#### PROMPT:
If a line in the data below contains the word "size", copy it out.
====
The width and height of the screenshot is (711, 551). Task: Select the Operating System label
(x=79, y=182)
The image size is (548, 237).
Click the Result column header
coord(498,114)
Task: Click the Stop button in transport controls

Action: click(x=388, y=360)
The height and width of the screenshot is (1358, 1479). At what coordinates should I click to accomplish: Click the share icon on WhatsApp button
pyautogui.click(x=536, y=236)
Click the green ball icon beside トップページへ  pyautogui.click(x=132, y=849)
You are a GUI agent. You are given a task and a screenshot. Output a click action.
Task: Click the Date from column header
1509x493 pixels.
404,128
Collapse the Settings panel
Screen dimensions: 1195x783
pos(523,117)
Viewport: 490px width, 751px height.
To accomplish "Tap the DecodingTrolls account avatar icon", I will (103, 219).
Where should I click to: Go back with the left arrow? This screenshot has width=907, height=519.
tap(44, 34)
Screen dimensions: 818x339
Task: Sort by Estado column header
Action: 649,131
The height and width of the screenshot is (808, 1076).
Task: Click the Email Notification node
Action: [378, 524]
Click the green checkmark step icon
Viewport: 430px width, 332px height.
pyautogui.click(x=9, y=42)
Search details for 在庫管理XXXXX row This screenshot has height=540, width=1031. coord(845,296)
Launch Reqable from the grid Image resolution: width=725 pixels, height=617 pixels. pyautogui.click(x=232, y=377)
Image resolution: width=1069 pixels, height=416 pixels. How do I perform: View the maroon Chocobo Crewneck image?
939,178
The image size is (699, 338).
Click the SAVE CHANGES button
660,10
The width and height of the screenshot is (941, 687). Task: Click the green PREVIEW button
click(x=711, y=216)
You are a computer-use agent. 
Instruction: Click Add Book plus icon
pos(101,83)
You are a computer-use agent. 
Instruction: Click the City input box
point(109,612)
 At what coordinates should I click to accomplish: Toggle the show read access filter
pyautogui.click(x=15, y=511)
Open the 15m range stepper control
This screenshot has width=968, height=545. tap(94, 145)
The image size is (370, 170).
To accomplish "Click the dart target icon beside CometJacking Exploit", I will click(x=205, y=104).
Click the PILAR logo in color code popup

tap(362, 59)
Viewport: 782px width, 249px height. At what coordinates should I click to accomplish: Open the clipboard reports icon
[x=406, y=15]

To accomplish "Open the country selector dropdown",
====
#### ANSWER TO THE EXERCISE:
The image size is (548, 237).
The image size is (699, 338).
The image size is (370, 170).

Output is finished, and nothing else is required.